WORK TO COMPLETE: Copy each of the following entries word for word, keeping every line the same.

SUPPLIED MATERIAL:
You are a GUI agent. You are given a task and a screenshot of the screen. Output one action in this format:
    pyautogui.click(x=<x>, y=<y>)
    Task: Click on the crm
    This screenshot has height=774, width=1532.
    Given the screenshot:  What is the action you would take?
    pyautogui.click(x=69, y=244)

FULL RESPONSE:
You are a GUI agent. You are given a task and a screenshot of the screen. Output one action in this format:
    pyautogui.click(x=<x>, y=<y>)
    Task: Click on the crm
    This screenshot has height=774, width=1532.
    Given the screenshot:  What is the action you would take?
    pyautogui.click(x=69, y=244)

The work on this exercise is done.